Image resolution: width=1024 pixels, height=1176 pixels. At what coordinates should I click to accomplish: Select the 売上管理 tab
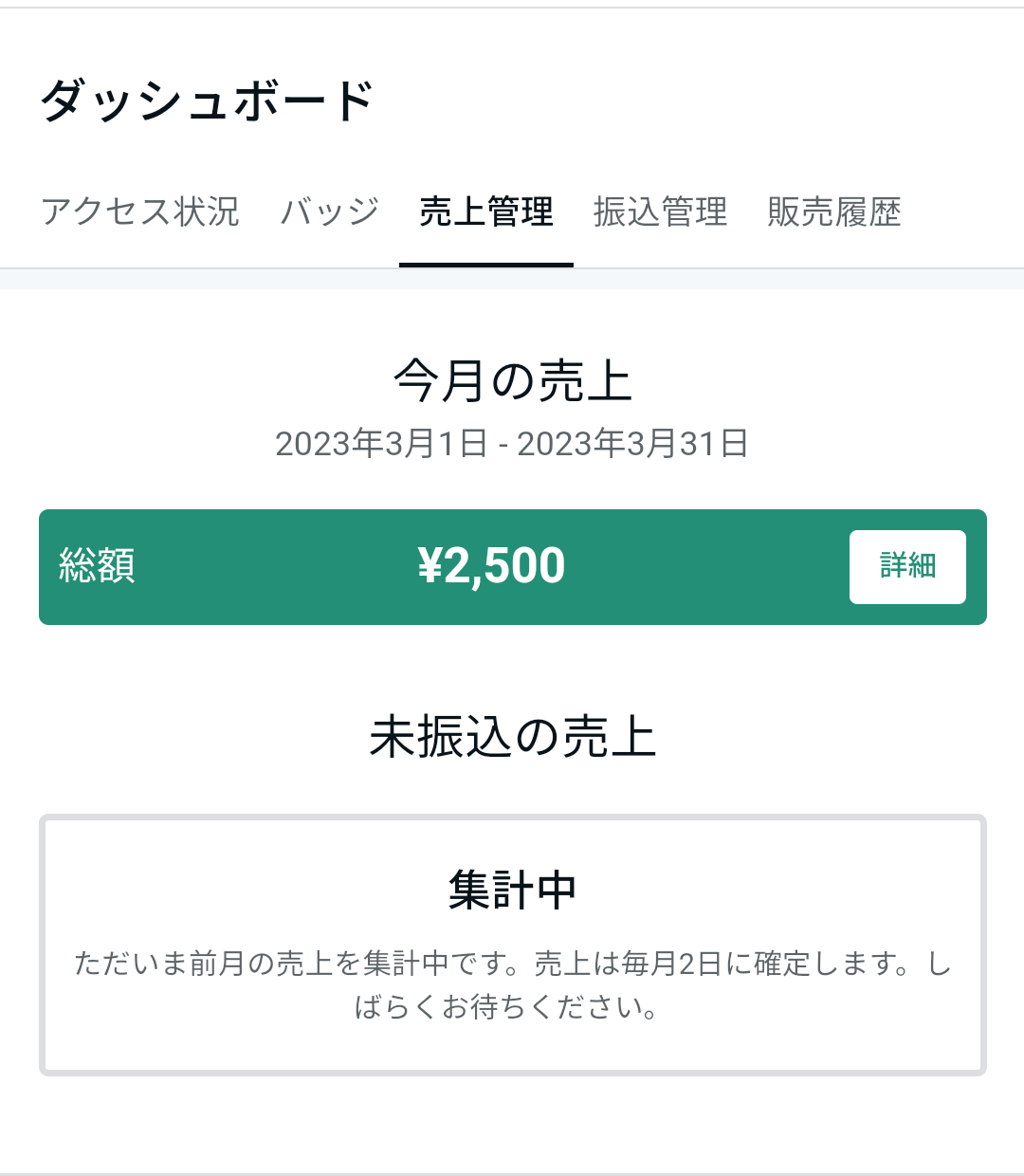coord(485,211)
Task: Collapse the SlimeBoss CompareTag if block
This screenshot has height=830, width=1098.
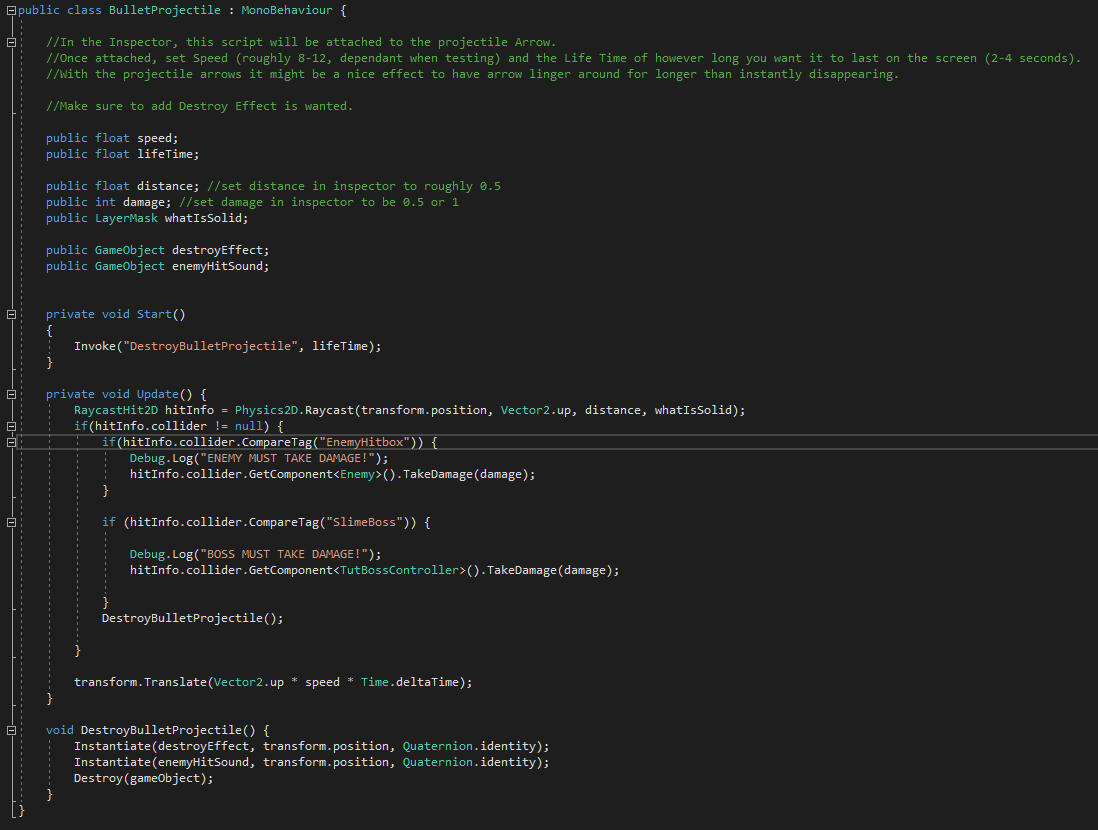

----

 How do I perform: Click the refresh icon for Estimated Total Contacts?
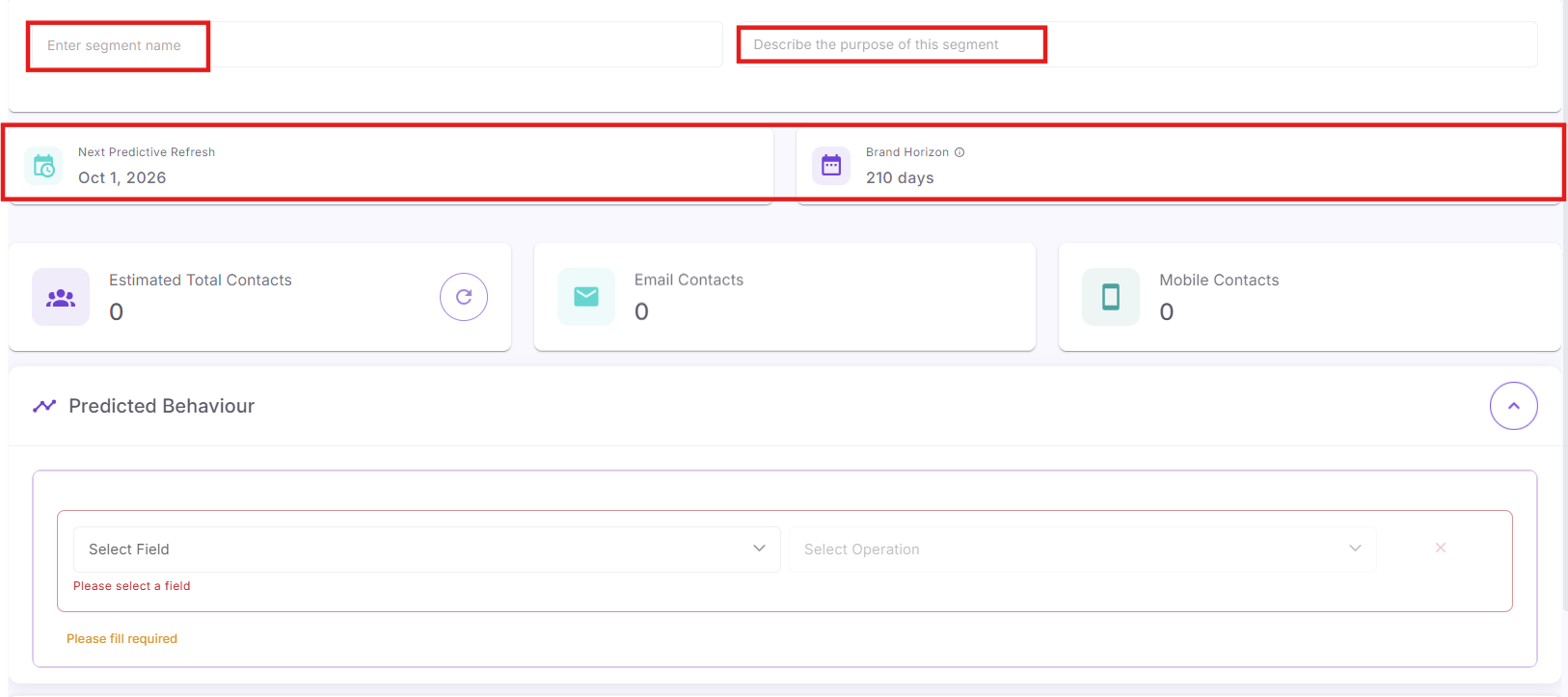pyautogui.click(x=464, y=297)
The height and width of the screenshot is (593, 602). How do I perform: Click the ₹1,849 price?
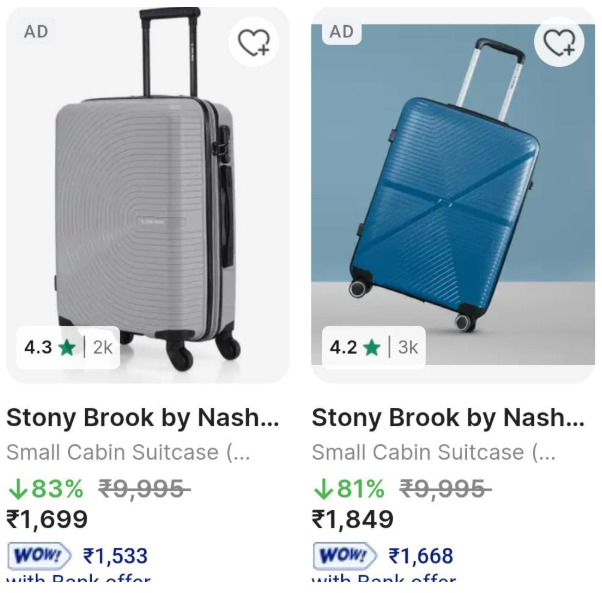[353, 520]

----

Your instructions
In the listing above, find the line with "Task: Collapse the" and the line with "This screenshot has height=830, width=1098."; set down exactly those two lines and every line between them, nothing more.

Result of this exercise
Task: Collapse the SlimeBoss CompareTag if block
This screenshot has height=830, width=1098.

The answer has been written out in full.